Bosch mira receita de 1 bilhão de euros com robôs humanoides.

A gigante industrial alemã Bosch anunciou na quarta-feira que está intensificando seus investimentos em robótica humanoide, com o objetivo de gerar um bilhão de euros adicionais em receita anual com o setor, enquanto seu tradicional negócio automotivo continua a enfrentar pressões competitivas e de preços.

Um Novo Motor de Crescimento

O CEO Stefan Hartung argumentou que, com o advento dos robôs humanoides, a demanda por componentes e soluções da Bosch está crescendo. A empresa pretende fornecer hardware, software e tecnologia de sensores para o emergente setor de humanoides, aproveitando sua expertise em manufatura e suas capacidades de automação industrial já consolidadas.

O anúncio foi feito no mesmo dia em que a parceira da Bosch, a empresa alemã de robótica Neura Robotics, revelou uma rodada de financiamento Série C de até US$ 1,4 bilhão — uma das maiores já realizadas por uma empresa europeia de robótica. A Bosch participou como investidora ao lado de Nvidia, Amazon, Qualcomm, Tether, Schaeffler, o Banco Europeu de Investimentos e outros.

Trajes de Sensores e Dados de Treinamento

A parceria Bosch-Neura, anunciada pela primeira vez em janeiro de 2026, tem como foco a geração de dados de treinamento do mundo real para robôs humanoides. Milhares de trabalhadores nas instalações de produção globais da Bosch vestem trajes de sensores avançados para capturar dados de movimento, ambiente e fluxo de trabalho que alimentam a plataforma de IA física da Neura. A Bosch também contribui para o desenvolvimento de hardware e a industrialização dos robôs da Neura, desde a otimização dos fluxos de produção até a expansão da fabricação.

Dificuldades no Setor Automotivo

A aposta na robótica surge em um momento em que a divisão automotiva da Bosch — ainda a maior fornecedora de peças para automóveis do mundo — enfrenta dificuldades persistentes.
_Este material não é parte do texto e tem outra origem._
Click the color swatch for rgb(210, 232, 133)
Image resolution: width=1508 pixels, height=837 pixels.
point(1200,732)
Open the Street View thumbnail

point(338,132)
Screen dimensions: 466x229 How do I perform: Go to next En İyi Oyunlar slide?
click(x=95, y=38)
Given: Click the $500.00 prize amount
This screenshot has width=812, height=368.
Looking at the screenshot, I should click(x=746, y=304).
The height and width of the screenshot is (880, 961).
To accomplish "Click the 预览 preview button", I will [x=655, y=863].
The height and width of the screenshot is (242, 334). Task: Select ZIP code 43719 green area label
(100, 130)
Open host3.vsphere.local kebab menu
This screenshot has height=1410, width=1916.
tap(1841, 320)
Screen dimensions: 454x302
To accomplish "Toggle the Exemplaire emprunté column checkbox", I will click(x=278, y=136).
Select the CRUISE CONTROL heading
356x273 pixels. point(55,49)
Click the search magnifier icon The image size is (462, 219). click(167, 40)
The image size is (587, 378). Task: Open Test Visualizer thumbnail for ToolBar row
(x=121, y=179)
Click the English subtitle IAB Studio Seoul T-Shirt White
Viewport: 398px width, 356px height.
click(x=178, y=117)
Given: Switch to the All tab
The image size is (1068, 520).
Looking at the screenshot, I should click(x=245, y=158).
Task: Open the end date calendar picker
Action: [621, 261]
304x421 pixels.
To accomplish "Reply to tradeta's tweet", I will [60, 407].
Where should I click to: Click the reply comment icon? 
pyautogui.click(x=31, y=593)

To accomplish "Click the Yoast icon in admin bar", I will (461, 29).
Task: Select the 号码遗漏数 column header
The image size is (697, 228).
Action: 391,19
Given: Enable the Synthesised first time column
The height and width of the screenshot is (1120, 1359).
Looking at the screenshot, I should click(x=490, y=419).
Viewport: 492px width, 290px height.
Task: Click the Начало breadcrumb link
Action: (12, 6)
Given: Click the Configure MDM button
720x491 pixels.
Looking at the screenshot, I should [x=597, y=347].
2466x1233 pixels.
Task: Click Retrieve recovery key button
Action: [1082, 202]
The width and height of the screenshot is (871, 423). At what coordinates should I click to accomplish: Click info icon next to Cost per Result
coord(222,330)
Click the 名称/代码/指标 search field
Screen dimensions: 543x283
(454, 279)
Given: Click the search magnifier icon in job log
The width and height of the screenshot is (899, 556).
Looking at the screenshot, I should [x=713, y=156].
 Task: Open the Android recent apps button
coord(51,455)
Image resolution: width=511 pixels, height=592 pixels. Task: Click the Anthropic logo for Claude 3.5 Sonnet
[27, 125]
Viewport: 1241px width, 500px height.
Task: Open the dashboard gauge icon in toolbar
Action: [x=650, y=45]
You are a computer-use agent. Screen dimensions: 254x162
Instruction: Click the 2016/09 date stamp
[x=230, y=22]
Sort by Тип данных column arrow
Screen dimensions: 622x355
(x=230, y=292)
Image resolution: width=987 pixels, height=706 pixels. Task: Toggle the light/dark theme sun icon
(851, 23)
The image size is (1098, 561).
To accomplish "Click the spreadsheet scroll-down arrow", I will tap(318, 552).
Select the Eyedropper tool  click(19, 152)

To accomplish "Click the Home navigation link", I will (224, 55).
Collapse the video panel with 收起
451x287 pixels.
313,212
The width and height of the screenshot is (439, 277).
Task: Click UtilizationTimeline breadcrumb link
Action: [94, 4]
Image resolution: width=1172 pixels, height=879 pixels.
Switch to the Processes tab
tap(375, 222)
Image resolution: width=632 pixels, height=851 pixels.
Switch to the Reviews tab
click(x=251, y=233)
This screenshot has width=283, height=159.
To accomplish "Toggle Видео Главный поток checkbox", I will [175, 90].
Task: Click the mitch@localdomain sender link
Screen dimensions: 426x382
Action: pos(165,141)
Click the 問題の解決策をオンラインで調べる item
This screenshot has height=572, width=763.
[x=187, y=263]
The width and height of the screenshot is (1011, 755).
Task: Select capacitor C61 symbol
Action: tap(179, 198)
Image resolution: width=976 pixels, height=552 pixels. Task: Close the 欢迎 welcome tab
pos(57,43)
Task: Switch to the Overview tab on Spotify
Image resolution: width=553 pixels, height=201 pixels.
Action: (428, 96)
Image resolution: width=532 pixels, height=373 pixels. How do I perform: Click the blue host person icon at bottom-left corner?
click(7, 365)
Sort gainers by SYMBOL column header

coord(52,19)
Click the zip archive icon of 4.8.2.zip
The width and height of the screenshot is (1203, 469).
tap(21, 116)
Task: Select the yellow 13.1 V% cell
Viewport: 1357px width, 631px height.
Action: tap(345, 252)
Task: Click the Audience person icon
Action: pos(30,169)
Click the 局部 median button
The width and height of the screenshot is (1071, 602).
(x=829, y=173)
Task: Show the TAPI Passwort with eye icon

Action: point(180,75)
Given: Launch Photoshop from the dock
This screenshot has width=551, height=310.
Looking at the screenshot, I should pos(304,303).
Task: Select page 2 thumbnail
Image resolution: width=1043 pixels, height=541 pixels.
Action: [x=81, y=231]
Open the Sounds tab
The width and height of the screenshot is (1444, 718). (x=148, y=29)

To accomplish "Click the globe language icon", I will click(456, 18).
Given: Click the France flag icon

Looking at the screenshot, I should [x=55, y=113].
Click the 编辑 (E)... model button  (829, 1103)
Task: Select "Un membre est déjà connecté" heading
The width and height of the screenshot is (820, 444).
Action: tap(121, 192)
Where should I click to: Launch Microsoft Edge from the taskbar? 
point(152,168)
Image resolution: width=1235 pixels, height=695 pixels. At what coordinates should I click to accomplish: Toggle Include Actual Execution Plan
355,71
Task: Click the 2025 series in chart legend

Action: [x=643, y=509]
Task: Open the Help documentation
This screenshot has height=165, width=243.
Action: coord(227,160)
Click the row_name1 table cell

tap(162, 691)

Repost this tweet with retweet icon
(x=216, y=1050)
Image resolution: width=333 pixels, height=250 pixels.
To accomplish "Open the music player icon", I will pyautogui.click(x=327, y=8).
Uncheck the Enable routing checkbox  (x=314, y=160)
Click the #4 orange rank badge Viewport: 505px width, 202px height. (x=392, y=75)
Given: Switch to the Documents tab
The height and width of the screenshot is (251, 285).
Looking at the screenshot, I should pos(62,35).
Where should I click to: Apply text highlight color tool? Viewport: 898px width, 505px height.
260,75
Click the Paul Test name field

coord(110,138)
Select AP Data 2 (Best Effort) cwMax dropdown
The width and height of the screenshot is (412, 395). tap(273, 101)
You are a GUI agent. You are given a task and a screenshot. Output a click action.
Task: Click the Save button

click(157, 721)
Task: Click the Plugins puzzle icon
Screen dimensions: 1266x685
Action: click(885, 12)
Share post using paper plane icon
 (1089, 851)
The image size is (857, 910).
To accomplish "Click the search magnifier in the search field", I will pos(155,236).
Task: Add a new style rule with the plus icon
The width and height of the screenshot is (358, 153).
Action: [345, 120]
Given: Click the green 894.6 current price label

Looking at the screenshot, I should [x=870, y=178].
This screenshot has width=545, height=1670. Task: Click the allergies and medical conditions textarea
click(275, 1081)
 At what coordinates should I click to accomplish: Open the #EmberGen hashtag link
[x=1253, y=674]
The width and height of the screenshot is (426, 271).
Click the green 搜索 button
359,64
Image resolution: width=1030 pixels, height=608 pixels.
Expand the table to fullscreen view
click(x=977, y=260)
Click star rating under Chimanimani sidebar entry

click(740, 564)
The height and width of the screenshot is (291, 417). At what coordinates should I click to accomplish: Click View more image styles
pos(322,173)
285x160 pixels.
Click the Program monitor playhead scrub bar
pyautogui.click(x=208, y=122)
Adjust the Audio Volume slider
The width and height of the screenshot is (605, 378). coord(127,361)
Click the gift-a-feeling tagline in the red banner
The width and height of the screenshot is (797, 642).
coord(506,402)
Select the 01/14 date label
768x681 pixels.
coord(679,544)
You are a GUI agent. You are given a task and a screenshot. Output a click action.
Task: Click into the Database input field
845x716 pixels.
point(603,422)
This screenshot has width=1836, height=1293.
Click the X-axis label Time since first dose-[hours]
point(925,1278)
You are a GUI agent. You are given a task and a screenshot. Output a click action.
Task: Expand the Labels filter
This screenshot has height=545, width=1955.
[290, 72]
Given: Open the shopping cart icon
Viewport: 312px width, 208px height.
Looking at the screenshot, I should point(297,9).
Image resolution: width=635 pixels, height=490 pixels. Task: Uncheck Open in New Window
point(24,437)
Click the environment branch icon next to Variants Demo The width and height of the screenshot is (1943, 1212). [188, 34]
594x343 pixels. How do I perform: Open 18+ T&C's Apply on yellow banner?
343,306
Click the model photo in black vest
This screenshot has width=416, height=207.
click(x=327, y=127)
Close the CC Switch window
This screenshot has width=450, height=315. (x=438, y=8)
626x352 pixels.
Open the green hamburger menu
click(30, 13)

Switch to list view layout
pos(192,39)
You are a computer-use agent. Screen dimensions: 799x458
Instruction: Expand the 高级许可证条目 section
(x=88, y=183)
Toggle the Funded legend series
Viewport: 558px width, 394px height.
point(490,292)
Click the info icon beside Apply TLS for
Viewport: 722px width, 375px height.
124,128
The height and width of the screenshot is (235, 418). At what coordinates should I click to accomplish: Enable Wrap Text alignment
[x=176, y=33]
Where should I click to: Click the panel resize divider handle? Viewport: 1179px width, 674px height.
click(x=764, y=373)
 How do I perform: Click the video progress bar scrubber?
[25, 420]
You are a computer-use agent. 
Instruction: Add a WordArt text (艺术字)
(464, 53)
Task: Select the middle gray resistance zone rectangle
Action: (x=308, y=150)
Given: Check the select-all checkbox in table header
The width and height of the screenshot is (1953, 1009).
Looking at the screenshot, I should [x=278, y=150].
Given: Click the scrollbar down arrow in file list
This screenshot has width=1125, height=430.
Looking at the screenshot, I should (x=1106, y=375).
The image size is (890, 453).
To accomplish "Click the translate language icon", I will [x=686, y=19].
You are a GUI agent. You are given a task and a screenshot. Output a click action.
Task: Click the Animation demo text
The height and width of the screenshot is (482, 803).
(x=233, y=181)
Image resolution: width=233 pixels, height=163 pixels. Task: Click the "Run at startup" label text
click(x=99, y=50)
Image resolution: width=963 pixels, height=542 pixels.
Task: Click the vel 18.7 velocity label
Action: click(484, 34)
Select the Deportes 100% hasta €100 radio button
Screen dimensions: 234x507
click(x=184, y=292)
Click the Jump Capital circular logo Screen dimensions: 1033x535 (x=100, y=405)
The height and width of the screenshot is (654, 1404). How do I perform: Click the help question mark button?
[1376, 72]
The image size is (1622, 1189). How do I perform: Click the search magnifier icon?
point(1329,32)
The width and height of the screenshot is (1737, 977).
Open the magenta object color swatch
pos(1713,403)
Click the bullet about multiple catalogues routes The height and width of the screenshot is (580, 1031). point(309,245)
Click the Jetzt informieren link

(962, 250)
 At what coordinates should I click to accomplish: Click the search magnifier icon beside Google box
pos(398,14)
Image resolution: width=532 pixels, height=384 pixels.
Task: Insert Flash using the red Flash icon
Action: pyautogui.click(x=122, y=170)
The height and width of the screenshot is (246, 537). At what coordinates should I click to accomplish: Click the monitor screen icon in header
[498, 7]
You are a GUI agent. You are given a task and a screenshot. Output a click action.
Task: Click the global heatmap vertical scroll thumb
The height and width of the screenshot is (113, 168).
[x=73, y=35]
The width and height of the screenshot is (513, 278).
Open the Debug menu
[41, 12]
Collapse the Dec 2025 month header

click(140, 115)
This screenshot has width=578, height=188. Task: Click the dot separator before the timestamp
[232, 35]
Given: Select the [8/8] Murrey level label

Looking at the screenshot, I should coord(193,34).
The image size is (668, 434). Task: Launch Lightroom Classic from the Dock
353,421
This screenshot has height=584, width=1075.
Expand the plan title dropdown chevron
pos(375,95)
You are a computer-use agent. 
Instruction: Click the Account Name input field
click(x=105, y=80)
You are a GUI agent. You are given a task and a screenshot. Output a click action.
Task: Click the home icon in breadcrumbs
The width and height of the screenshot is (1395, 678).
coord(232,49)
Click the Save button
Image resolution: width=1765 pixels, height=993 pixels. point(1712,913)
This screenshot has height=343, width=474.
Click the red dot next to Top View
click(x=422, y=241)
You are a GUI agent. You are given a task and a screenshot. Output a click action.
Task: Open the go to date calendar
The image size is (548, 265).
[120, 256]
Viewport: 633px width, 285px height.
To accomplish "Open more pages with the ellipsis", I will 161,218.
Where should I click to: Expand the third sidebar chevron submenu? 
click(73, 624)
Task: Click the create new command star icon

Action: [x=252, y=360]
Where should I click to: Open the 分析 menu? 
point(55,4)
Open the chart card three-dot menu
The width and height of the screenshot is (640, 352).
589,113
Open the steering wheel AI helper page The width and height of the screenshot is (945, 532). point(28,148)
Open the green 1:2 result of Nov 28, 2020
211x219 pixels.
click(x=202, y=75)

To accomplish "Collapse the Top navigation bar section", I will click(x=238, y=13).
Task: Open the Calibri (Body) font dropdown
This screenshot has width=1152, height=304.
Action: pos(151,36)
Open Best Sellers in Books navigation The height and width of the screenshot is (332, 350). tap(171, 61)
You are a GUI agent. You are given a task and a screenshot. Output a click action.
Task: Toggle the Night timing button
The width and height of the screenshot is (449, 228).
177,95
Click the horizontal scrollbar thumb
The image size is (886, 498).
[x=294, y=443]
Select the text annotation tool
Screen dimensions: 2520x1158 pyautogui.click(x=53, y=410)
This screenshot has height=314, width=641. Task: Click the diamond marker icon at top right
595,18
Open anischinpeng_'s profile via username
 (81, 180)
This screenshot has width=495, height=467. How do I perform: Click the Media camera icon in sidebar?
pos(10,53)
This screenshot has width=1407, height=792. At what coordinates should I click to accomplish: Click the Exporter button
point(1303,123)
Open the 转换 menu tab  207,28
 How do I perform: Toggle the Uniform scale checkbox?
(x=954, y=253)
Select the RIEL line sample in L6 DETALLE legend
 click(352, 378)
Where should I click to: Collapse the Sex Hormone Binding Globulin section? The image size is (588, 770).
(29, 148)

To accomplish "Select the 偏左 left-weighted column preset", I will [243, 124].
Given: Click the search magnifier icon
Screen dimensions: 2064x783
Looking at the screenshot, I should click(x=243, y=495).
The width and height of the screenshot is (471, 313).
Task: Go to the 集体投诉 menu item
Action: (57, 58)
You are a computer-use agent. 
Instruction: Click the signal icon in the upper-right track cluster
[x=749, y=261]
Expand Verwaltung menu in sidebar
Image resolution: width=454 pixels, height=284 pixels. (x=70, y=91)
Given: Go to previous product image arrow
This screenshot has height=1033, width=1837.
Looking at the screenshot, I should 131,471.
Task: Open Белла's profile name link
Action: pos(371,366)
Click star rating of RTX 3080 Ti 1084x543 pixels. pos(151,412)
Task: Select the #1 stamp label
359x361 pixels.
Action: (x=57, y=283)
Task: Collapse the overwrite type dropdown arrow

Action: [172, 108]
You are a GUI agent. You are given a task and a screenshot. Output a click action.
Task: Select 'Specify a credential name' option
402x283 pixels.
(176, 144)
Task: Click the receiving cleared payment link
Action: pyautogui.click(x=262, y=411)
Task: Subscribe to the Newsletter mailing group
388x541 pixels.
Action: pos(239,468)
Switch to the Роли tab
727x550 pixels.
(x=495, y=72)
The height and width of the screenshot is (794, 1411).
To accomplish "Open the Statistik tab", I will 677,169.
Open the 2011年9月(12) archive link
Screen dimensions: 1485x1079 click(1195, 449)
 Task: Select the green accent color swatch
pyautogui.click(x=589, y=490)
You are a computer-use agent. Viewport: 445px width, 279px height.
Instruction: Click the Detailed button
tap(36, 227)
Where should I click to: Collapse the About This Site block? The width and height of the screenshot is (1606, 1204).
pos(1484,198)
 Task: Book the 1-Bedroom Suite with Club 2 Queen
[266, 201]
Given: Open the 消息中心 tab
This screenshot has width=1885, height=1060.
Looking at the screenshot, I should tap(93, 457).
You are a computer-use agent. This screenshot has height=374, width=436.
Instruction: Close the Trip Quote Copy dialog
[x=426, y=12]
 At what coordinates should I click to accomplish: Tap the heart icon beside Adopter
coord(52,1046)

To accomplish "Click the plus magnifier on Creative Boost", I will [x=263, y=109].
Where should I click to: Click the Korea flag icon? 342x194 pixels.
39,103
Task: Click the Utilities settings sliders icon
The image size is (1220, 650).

A empresa registrou uma margem operacional de apenas 1,8% em 2025, bem abaixo de sua meta, e adiou o objetivo de atingir uma margem de 7% para pelo menos 2027. Hartung alertou repetidamente sobre a “concorrência predatória” no setor automotivo, impulsionada por barreiras comerciais, queda de preços e a crescente competição dos fabricantes chineses.

Apesar desses desafios, Hartung disse à Reuters na quarta-feira que a Bosch continua no caminho certo para atingir suas metas financeiras de 2026: crescimento de vendas entre 2% e 5% e margem operacional entre 4% e 6%.